First-round Attack (Node.js)

Recently we are planning to build a web application to replace our original desktop app. At the beginning, we considered to apply Python.Django and the first sub-project was an online real-time chatting system. After some quick google search, we got some promising stacks:

Thus, if we stick to Django framework, we have to integrate another framework (Gevent, etc) which will make the whole project complicated and make our following development diffficult.

Finally we decided to switch to Node.js. The most important reason is Node.js is easy for network programming, especially for the real-time project compared with Django.

However, since we are both new to Node.js, we have to start and learn from scratch. The good news is we are both quick learner, and my supervisor really helped me a lot.

My first week gave me a big picture and high-level understanding of Node.js related techniques, so I would like to write some articles to record some of my ideas and shallow understanding.

##First-round Attack

The first question is what hell is the official name?
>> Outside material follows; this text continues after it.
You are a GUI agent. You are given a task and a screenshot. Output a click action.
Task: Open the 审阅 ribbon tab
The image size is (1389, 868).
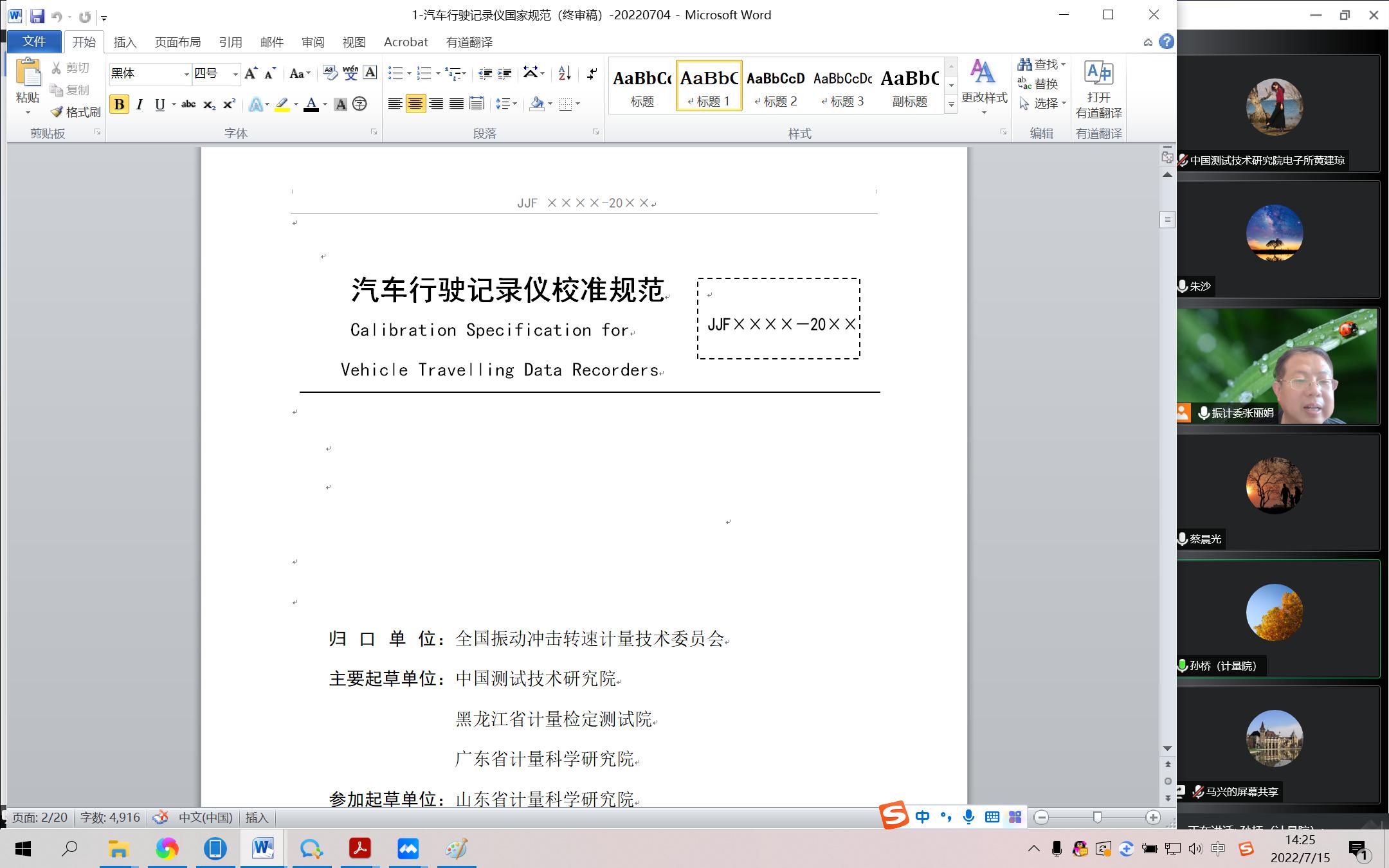point(313,42)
NodeJS, Node.js, NodeJs, etc. Based on the Node.js official website , the name should be “Node” or “Node.Js”. Because the term “Node” has too much meanning and applications, people add “.Js” extension to avoid confusion.

Second question is raised by the extension “.Js”. When the first time I touched Node.Js, I thought it was written by javascript or say it was an javascript application. But actually, Node.Js is written by C++ in order to improve its performance. Node.Js is a js runtime environment. Specifically, the following official description include its features:

Node.js® is a platform built on Chrome’s JavaScript runtime for easily building fast, scalable network applications. Node.js uses an event-driven, non-blocking I/O model that makes it lightweight and efficient, perfect for data-intensive real-time applications that run across distributed devices.

Although Node.Js is only two years old, some world-wide companies are already applying it into their current projects, like GitHub, LinkedIn and Yammer.

As for the strength and weakness, I’d like to cite the comments from Jim Patterson, the technical dirctor of LinkedIn:

  • Because Node is non-blocking and event-driven, it is very suitable for handling concurrent request. Thus, the performance of the server based on Node is better than those built by other techniques (i.e, Ruby on Rails). Additionaly, the client-side and server-side codes are both written by javascript, which is fabulous.
  • However, Node is relatively new, thus it is still not stable and changing and Node lacks the support from the third-party libraries. Everythings looks like the start of Ruby on Rails.